### Do this:
Transcribe the listing without changes, starting with the line that contains "会员中心 (687, 39)" and going on through the last line of the listing.

* * * * * * *

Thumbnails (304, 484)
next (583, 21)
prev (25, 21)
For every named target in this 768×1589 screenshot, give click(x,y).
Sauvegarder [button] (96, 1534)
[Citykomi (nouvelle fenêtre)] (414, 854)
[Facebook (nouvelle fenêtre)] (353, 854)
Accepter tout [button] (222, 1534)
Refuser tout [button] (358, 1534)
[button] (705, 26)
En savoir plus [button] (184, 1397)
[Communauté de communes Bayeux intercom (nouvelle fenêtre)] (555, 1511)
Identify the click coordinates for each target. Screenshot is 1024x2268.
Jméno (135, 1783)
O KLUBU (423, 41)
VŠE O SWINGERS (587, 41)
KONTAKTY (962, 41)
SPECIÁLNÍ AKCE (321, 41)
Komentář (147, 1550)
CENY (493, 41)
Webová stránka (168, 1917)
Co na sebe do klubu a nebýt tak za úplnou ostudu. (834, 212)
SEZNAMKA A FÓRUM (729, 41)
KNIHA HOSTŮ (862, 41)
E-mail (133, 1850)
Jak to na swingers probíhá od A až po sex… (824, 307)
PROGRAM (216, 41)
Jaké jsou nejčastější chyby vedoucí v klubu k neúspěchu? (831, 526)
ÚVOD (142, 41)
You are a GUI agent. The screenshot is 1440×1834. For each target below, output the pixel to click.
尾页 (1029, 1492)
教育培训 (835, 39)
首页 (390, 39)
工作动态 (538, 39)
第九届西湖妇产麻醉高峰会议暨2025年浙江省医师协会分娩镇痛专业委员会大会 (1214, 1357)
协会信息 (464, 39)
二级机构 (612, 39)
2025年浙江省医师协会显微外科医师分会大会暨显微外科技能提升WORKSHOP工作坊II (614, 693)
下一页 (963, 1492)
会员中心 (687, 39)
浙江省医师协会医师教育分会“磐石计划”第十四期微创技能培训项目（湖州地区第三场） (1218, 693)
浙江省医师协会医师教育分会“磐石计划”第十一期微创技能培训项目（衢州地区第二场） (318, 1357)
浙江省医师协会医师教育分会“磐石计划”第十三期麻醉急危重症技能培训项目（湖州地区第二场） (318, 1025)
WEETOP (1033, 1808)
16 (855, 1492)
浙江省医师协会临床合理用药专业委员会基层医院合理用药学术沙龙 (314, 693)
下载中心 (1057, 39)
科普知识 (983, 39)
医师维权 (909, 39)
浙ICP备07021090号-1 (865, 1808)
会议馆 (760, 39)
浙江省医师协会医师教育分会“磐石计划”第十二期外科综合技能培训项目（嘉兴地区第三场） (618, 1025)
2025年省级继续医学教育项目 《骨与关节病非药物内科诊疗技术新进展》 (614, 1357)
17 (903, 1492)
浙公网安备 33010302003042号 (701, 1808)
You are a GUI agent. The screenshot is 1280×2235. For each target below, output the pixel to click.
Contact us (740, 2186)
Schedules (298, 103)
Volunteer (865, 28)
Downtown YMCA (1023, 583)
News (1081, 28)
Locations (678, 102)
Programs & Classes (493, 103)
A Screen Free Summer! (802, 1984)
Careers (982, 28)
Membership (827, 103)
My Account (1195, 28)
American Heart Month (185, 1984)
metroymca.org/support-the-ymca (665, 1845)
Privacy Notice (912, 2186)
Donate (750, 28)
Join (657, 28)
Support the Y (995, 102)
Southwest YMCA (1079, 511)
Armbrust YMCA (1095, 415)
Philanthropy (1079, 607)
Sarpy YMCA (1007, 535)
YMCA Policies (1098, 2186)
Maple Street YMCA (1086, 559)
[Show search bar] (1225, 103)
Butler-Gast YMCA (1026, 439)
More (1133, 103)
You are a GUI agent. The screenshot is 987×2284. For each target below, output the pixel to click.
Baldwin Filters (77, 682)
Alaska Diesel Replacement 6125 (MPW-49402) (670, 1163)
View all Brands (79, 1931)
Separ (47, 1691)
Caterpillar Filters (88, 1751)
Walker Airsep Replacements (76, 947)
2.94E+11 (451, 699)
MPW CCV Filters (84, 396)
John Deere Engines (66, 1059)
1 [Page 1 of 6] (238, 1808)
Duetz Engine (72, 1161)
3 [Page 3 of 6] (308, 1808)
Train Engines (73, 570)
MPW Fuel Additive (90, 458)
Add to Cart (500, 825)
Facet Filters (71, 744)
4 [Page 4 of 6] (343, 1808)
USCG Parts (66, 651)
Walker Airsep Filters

* * * * * * *

### Reply:
会员中心 (687, 39)
浙江省医师协会医师教育分会“磐石计划”第十四期微创技能培训项目（湖州地区第三场） (1218, 693)
浙江省医师协会医师教育分会“磐石计划”第十一期微创技能培训项目（衢州地区第二场） (318, 1357)
浙江省医师协会医师教育分会“磐石计划”第十三期麻醉急危重症技能培训项目（湖州地区第二场） (318, 1025)
WEETOP (1033, 1808)
16 (855, 1492)
浙江省医师协会临床合理用药专业委员会基层医院合理用药学术沙龙 (314, 693)
下载中心 (1057, 39)
科普知识 (983, 39)
医师维权 (909, 39)
浙ICP备07021090号-1 (865, 1808)
会议馆 (760, 39)
浙江省医师协会医师教育分会“磐石计划”第十二期外科综合技能培训项目（嘉兴地区第三场） (618, 1025)
2025年省级继续医学教育项目 《骨与关节病非药物内科诊疗技术新进展》 (614, 1357)
17 (903, 1492)
浙公网安备 33010302003042号 (701, 1808)
You are a GUI agent. The screenshot is 1280×2235. For each target below, output the pixel to click.
Contact us (740, 2186)
Schedules (298, 103)
Volunteer (865, 28)
Downtown YMCA (1023, 583)
News (1081, 28)
Locations (678, 102)
Programs & Classes (493, 103)
A Screen Free Summer! (802, 1984)
Careers (982, 28)
Membership (827, 103)
My Account (1195, 28)
American Heart Month (185, 1984)
metroymca.org/support-the-ymca (665, 1845)
Privacy Notice (912, 2186)
Donate (750, 28)
Join (657, 28)
Support the Y (995, 102)
Southwest YMCA (1079, 511)
Armbrust YMCA (1095, 415)
Philanthropy (1079, 607)
Sarpy YMCA (1007, 535)
YMCA Policies (1098, 2186)
Maple Street YMCA (1086, 559)
[Show search bar] (1225, 103)
Butler-Gast YMCA (1026, 439)
More (1133, 103)
You are a GUI agent. The screenshot is 987×2284. For each target below, output the pixel to click.
Baldwin Filters (77, 682)
Alaska Diesel Replacement 6125 (MPW-49402) (670, 1163)
View all Brands (79, 1931)
Separ (47, 1691)
Caterpillar Filters (88, 1751)
Walker Airsep Replacements (76, 947)
2.94E+11 (451, 699)
MPW CCV Filters (84, 396)
John Deere Engines (66, 1059)
1 [Page 1 of 6] (238, 1808)
Duetz Engine (72, 1161)
3 [Page 3 of 6] (308, 1808)
Train Engines (73, 570)
MPW Fuel Additive (90, 458)
Add to Cart (500, 825)
Facet Filters (71, 744)
4 [Page 4 of 6] (343, 1808)
USCG Parts (66, 651)
Walker Airsep Filters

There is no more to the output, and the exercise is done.